Ангел Наташа сиротою жила. Знаменитый фельдмаршал граф Борис Шереметев породил ее на старости от вдовы Нарышкиной, а вскорости «скончал живот свой». В долгах и в славе! Затем и мать Наташина вином опилась, умерла в горячечной потрясухе. Дом богатой сироты ломился от женихов. Ревела по вечерам музыка. Пялились на Наташу мамки да свахи. Но девочка вдруг заявила братьям:
— Высокоумная! А чтобы не было на мне слова худого да поносного, заключаю себя в одиночестве. Веселье еще будет — поспешу-ка я скуки попробовать!
И затворилась: читала, алгеброй занималась, шила, сочиняла песни, рисовала и чертила из геометрий разных. Два года так! Не могли ее выманить, чтобы под венец увести…
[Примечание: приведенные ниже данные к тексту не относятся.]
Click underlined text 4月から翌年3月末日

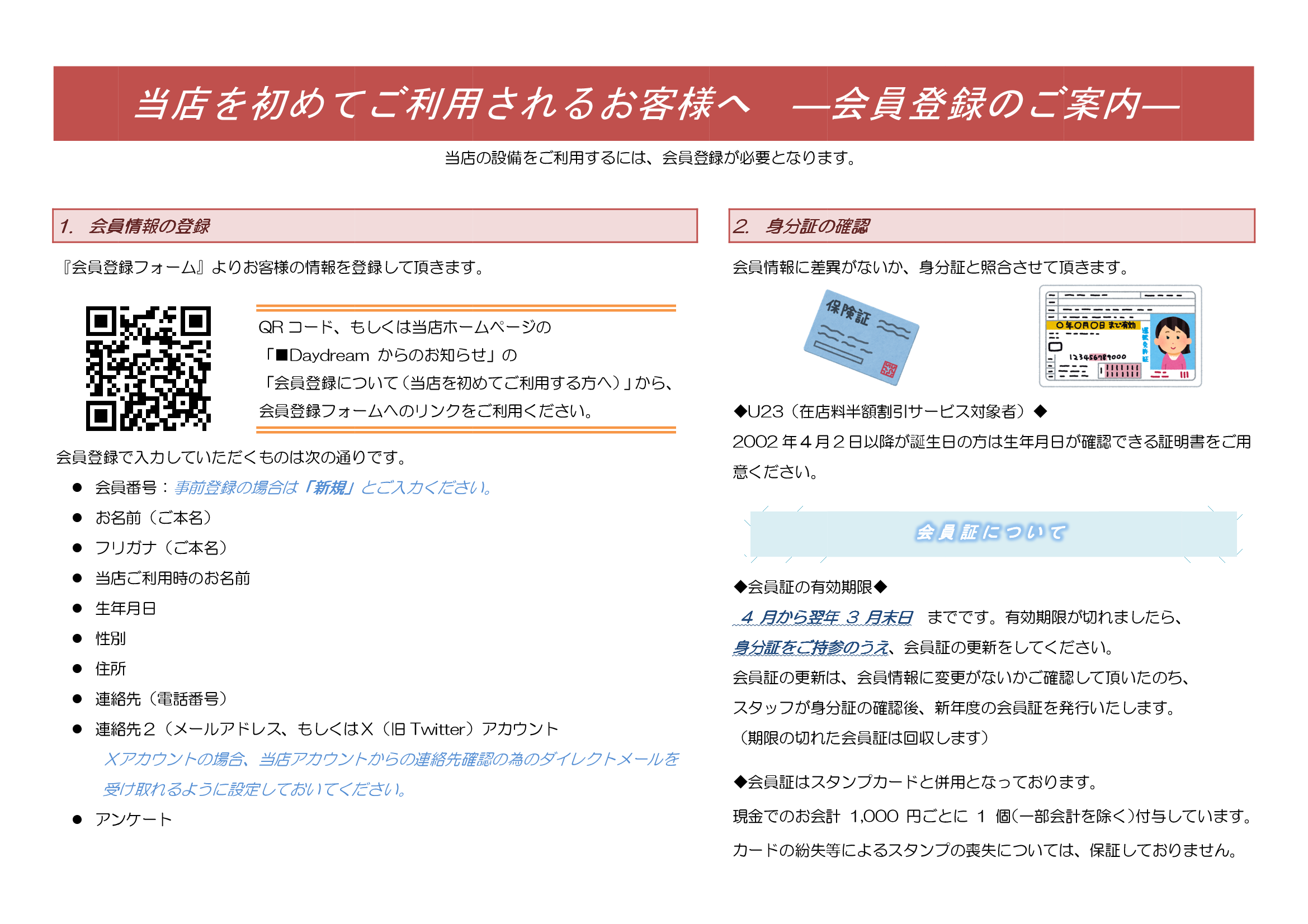tap(823, 617)
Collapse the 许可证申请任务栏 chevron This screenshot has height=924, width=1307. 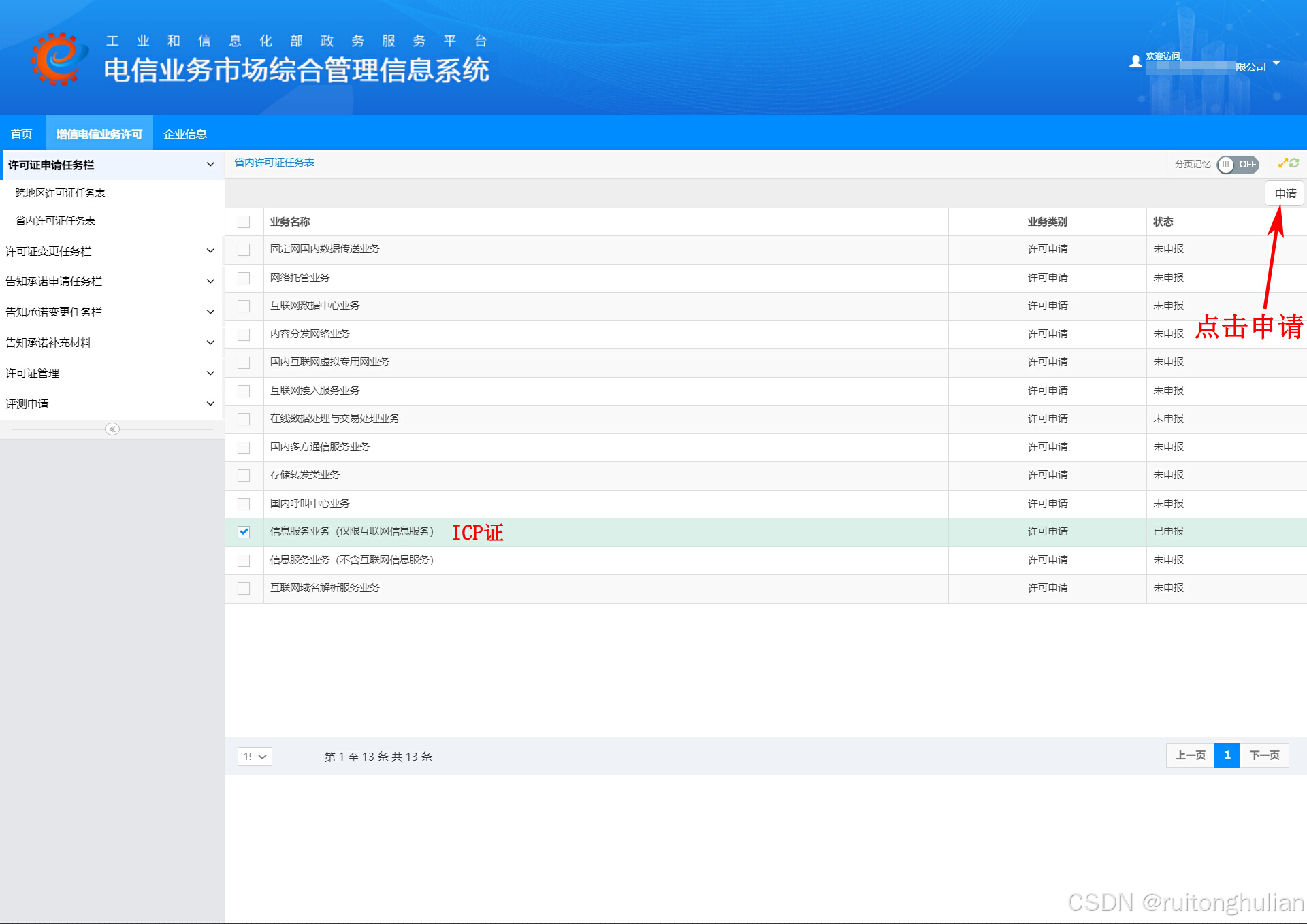tap(210, 165)
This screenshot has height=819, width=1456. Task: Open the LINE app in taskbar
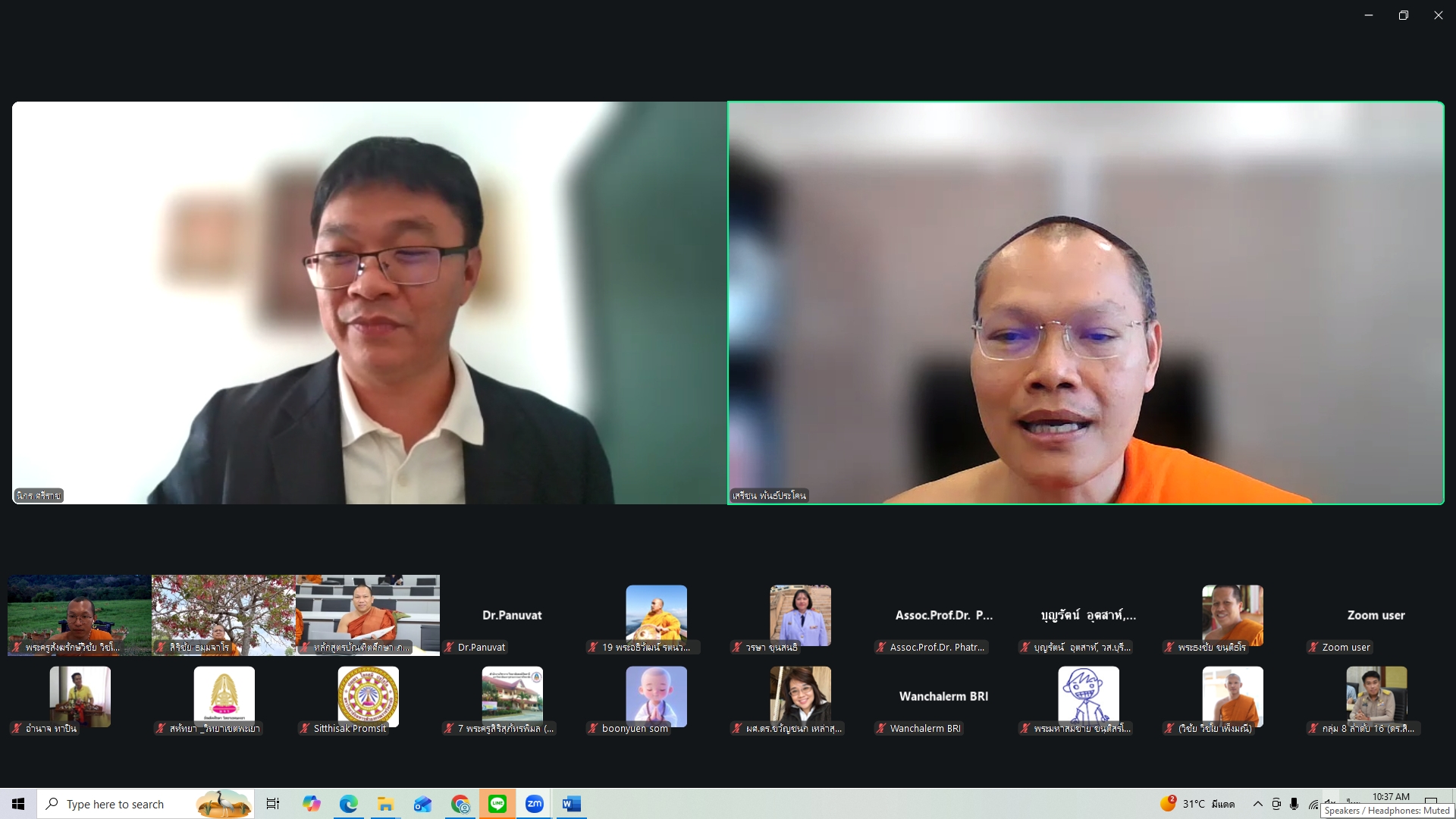[x=497, y=804]
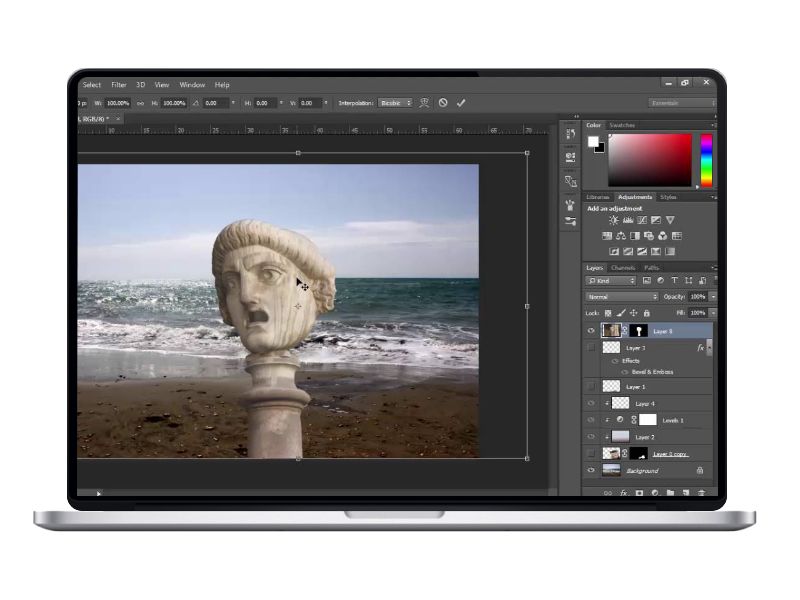
Task: Open the blend mode dropdown showing Normal
Action: (621, 297)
Однажды постучались к ней в комнаты:
— Братец Петр Борисыч вас до себя просят… Вздохнула тут Наташа, закрывая готовальню. Явилась.
— Графинюшка, — сказал ей братец Петя, — а вот князь Иван из славного дому Долгоруких честь оказал: твоей руки просит…
Наташа посмотрела на свои детские ручонки — в красках они, в туши да в заусеницах. И застыдилась:
— Ни к чему сие. Мне ли до утех любовных? Брат круто повернулся на каблуках, чтобы уйти. А в ухо сестрице успел шепнуть: «Дура… соглашайся!» Молодые остались одни. Долгорукий стянул с головы громадный парик-аллонж:
— Гляньте на меня, Наталья Борисовна: ведь я… курчавый!
— Ой и правда, — засмеялась Наташа. — Да смешной-то какой вы, сударь, без парика бываете…
— Ангел Наташенька, — позвал ее князь Иван. — Посмотри же еще разок на меня… Неужто не нравлюсь тебе какой есть?
Посмотрела она. Стоял перед ней генерал-аншеф и полка гвардии Преображенской премьер-майор. Горели на нем ботфорты, блистала каменьями шпага, сверкал на поясе золотой ключ обер-камергера. И все это — в двадцать лет… Куртизан царя!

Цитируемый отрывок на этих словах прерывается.